Have you ever had an interview or job opportunities come out of an unsuspected quarter? If so, share your experience with us. Be an encouragement to others reading this blog by adding your comments.  Become a part of someone’s support system!

Friday, March 18, 2011

Is It Just Me?

Wow, how many times have I heard that? When you have been out of work for months, or even a year or more, you begin to wonder - Is it just me? So, what can you do about shaky self-esteem?
This is when a thorough self-assessment and active volunteer life can come to your rescue. So often after hearing repeated responses of "sorry we chose another candidate..." it is easy to wonder "what did they have I don't?" Reviewing a list of accomplishments, and skills you developed in a self-assessment can remind you of all the good qualities you bring to table. Volunteering for a local youth, community or religious group can allow you to utilize, and maybe pass along, many of those qualities and keep the sword sharpened.
At some point, costs may become an important issue for you, It's March Madness and I sure am not putting out the bucks for Session tickets even though there are first round games right here in
Tulsa. However, I can invite over some friends, and enjoy the broadcasts on cable. I am not planning a lake vacation, but I can pack a nice picnic lunch and visit the lake for the day now that temperatures are moderating.
We have to take the time and plan positive experiences into our lives. Lord knows life will through enough negatives your way on a daily basis. If you take control of your time and plan to have some fun; to do some positive things using your skills and experience, you will become your own #1 morale booster. Not only that, but who knows who you might meet during one of those positive experiences-your next boss maybe ?

Saturday, March 5, 2011

We Don't Count...

       If this post should get you a little down, check out the title link for a boost to your spirits-this kid shows you how best to respond to an employer rejection letter. 

   
        “We don’t count…” my friend said when she learned that no one had unlocked the door to our new meeting place. Arrangements had been made; we even had been invited to meet there.  However, no one had informed the person with the keys when to open up the venue for us.
             I can understand how my friend felt. All too often those engaged in a job search tend to believe this. If you aren’t employed you may have to rein in your spending. This may mean not  attending many social or public events you once frequented. Even at those events or meetings you do attend, people seem to shy away from you when they hear you are out of work.  Sometimes it seems the unemployed only count when we are talking about indicators of our local or national economic health.
           I never have figured out just why that is. Do they think unemployment is contagious? (For the past three years it almost has seemed that way.) Perhaps they don’t know how to respond, and what to say to an unemployed friend. Could they be afraid the unemployed will ask them personally for a job, or a helping hand?
          Whatever, before long the invitations start to drop off. You know, fewer “…let’s go to lunch (dinner, coffee, the movies, etc…)”. Fewer invites for the kids to their friends’ birthday parties-ouch, now even the kids don't count. Maybe no mention gets made of events or gatherings that you once were a part of.
           These all are well intentioned reasons, I am sure. A host or hostess probably thinks they are helping by not asking you to spend money at a tough time. Perhaps that parent rationalizes even birthday presents can be expensive. But these acts only heighten and intensify the reminders that things are not what they once were.
           It doesn’t take long for the unemployed, and their families, to begin to feel and believe “…we don’t count.” With the amount of rejection and negativity they encounter just in the job search, this kind of “help” is not what they need.  Those friends and neighbors who were so evident when times were good are still out there, and their support and fellowship are more important than ever. The
unemployed need to feel wanted, valued; in short that they count.

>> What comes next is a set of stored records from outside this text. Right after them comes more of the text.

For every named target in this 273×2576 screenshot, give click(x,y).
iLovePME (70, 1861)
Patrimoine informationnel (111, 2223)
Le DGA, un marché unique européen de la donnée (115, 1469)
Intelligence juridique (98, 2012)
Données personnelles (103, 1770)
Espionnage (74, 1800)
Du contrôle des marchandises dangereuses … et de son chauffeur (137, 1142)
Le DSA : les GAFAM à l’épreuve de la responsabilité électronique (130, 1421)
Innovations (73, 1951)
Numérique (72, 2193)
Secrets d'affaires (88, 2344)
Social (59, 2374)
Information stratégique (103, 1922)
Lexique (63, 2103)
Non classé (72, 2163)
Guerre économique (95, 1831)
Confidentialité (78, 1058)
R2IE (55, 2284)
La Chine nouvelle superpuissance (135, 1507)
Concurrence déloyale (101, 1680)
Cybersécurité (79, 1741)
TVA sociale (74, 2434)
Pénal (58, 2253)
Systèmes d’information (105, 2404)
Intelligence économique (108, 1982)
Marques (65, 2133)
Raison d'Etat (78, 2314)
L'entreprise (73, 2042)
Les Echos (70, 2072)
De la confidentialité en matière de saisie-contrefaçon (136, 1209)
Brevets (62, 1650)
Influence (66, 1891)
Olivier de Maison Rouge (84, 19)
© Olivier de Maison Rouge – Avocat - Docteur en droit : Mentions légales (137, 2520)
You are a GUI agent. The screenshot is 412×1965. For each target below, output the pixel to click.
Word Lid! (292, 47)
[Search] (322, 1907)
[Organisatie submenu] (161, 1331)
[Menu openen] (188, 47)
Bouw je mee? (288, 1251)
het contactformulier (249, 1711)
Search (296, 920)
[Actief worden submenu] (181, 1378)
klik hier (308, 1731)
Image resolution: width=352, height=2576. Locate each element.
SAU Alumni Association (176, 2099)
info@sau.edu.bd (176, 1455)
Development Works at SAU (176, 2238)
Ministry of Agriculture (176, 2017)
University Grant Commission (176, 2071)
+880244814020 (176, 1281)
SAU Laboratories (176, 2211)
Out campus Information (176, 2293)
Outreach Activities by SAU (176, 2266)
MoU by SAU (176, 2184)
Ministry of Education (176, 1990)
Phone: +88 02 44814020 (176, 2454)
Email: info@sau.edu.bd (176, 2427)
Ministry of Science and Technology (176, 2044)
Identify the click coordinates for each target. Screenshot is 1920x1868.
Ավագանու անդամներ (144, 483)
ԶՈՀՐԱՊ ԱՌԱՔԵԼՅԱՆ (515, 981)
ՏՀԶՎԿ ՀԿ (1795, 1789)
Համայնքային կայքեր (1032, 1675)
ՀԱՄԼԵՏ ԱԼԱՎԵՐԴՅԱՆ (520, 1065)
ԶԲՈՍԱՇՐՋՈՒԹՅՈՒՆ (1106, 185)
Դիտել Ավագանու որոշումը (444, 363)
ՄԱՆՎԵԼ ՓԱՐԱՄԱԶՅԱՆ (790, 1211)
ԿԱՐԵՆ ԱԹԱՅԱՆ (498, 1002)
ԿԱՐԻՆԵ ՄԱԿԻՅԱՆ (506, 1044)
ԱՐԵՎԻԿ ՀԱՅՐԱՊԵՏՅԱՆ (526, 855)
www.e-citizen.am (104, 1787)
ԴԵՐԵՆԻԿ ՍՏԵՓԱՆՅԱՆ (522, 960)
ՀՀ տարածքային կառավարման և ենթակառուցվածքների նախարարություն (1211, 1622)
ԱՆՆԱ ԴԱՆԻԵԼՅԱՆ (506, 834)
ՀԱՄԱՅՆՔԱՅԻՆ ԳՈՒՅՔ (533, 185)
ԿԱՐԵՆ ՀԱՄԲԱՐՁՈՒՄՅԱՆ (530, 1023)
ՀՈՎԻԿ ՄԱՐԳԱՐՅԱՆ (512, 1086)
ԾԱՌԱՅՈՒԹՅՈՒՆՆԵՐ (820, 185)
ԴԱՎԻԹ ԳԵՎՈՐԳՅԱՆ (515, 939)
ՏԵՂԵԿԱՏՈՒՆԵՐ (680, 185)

           It might be as simple as an invite to Sunday lunch, with an offer to pick up the check. It doesn’t have to be the same friend(s) every week. In fact it would be great if those in the job seeker’s network of friends and acquaintances would coordinate and plan some of these kinds of activities.
            Oh, yeah, and if someone would be sure to remind someone to unlock the door so that the Job Seekers’ group can get to their meeting place on time.
           

           So, what do you think?  Do the unemployed count for more than economic indicator?